1. What is the circle with the arrow in it supposed to be? I know it's some sort of voltage reference, but what exactly does it do?
2. What is the voltage at the noninverting input of the opamp?
3. How can I adjust the output voltage using a voltage rather than a resistor? I'm aiming for 0 to 12 volts, and I only have a 1K pot.

If someone gives me the answer to the first question, I may or may not be able to figure out the other things on my own. Anyways, thanks!

All the information you could ever need is right there. That circle with the arrow is the symbol for a current source. The regulator is sending a fixed current out the pin and the voltage drop across your Rset sets the operating point.

So, 2 is R*I. So 3 depends on the device.

[Phaedrus]

1.) from the datasheet:

"A precision '0' TC 10uA internal current source is connected to the non-inverting input of a power operational amplifier. The power operational amplifier provides a low impedance buffered output to the voltage on the non-inverting input. A single resistor from the non-inverting input to ground sets the output voltage and if this resistor is set to zero, zero output results...
...
A true current source allows the regulator to have gain and frequency response independent of the impedance on the positive input. Older adjustable regulators, such as the LT1086 have a change in loop gain with output voltage as well as bandwidth changes when the adjustment pin is bypassed to ground. For the LT3080-1, the loop gain is unchanged by changing the output voltage or bypassing. Output regulation is not fixed at a percentage of the output voltage but is a fixed fraction of millivolts. Use of a true current source allows all the gain in the buffer amplifier to provide regulation and none of that gain is needed to amplify up the reference to a higher output voltage."

http://cds.linear.com/docs/en/datasheet/30801fb.pdf

2.) The voltage at the non-inverting input is set by your set resistor.

3.) It would probably be best to simply use your 1k pot as the set resistor, in series with a fixed resistor if desired.

[Len]

Guess who did a video about this chip

[Marco]

1. What is the circle with the arrow in it supposed to be? I know it's some sort of voltage reference, but what exactly does it do?

It's the symbol of a current source.

2. What is the voltage at the noninverting input of the opamp?

The same voltage as the SET pin, seeing as they are connected ... with a Rset it's 10 uA*Rset, like the picture says.

3. How can I adjust the output voltage using a voltage rather than a resistor? I'm aiming for 0 to 12 volts, and I only have a 1K pot.

What's your input voltage?

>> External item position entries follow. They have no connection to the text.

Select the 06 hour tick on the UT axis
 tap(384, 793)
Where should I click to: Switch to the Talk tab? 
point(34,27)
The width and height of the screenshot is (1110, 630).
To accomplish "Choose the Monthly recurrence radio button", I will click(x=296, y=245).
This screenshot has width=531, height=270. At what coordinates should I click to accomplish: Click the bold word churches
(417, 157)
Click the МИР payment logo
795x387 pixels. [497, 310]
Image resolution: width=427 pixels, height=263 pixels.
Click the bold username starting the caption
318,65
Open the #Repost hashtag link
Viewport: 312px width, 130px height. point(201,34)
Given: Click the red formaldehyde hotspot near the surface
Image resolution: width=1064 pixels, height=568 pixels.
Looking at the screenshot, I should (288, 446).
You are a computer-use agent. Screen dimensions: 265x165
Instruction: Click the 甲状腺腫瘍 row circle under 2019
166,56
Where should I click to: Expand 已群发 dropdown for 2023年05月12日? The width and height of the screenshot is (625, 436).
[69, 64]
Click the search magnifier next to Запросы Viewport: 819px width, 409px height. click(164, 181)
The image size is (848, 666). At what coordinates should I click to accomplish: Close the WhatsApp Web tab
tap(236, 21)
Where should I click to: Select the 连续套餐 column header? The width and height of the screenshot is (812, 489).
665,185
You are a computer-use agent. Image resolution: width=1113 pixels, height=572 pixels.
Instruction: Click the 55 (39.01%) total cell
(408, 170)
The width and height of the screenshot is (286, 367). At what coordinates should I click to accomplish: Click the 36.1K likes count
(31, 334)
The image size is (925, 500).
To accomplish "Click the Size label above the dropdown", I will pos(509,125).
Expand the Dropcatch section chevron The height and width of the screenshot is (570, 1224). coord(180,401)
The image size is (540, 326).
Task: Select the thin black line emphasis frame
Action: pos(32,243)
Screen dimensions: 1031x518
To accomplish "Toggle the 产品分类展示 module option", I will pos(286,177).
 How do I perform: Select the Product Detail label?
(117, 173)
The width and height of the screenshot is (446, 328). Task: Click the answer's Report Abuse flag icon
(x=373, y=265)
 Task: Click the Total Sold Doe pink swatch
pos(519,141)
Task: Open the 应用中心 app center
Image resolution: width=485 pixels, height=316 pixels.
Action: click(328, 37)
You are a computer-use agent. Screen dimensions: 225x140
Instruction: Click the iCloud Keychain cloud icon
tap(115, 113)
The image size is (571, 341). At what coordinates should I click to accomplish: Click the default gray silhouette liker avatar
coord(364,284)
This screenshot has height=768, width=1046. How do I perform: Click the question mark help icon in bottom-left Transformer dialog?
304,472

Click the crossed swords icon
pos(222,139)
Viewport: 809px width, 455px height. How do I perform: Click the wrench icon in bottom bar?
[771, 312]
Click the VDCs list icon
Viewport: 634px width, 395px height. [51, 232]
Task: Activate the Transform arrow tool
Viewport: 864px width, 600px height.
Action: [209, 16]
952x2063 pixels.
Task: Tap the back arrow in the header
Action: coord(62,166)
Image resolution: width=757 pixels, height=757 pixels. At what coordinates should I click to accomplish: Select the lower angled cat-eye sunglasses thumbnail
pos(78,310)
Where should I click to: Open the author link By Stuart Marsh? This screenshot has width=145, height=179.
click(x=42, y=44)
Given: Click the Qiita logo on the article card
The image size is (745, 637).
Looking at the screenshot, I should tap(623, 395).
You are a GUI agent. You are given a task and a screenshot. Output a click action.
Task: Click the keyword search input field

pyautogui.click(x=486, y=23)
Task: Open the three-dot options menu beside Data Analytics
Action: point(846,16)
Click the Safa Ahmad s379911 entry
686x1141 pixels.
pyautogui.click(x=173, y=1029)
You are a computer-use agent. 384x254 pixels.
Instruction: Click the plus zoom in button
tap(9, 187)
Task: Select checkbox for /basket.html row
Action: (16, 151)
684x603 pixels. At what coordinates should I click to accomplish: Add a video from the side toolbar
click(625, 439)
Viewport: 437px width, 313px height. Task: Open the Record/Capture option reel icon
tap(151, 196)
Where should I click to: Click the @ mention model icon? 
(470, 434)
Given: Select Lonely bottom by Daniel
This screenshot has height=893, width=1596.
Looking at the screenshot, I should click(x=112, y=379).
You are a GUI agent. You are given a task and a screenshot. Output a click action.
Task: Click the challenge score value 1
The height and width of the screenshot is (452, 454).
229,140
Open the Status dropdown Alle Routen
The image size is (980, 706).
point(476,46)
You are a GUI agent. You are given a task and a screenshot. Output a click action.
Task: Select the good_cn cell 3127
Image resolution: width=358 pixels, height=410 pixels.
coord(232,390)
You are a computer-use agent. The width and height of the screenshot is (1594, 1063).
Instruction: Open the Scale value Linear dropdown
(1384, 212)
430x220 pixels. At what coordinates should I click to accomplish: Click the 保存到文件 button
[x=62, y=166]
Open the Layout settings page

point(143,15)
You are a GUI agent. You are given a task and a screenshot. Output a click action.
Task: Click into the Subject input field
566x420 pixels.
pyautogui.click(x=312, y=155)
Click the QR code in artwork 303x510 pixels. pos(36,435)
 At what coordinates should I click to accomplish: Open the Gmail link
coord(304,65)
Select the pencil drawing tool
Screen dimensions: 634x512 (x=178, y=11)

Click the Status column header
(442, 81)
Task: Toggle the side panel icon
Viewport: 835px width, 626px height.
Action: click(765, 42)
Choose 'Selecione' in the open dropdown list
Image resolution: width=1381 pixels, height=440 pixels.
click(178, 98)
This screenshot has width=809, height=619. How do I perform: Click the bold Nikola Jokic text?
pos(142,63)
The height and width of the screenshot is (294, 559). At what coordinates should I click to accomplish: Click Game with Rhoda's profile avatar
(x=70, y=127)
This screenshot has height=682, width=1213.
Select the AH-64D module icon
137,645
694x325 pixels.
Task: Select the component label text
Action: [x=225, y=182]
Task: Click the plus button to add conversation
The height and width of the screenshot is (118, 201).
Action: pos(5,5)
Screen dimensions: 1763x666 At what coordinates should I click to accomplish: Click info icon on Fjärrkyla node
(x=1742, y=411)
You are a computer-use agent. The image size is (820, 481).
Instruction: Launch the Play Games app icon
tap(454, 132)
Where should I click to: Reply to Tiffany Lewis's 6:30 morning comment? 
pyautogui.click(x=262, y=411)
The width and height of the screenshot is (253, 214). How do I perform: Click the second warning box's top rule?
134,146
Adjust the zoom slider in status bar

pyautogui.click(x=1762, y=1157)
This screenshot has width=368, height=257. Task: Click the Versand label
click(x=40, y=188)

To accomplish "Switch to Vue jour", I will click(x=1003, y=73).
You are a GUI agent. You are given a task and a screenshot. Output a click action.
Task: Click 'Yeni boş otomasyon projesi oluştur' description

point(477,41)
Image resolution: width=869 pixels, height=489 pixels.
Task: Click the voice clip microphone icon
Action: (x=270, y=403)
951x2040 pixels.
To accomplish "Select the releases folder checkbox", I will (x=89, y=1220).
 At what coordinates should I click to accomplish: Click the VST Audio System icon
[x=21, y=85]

In principle you can just connect the pot between the input voltage rails and the wiper of the potentiometer to SET. It will set the voltage on the non inverting input almost linearly because the resistance is so small compared to 10 uA (if the current was larger it would still work, but the effect of turning the pot would become nonlinear). BUT at 12V input voltage the power dissipated in the pot would already be 144 mW ... more with higher input voltage obviously. Also the input voltage has to be steady obviously.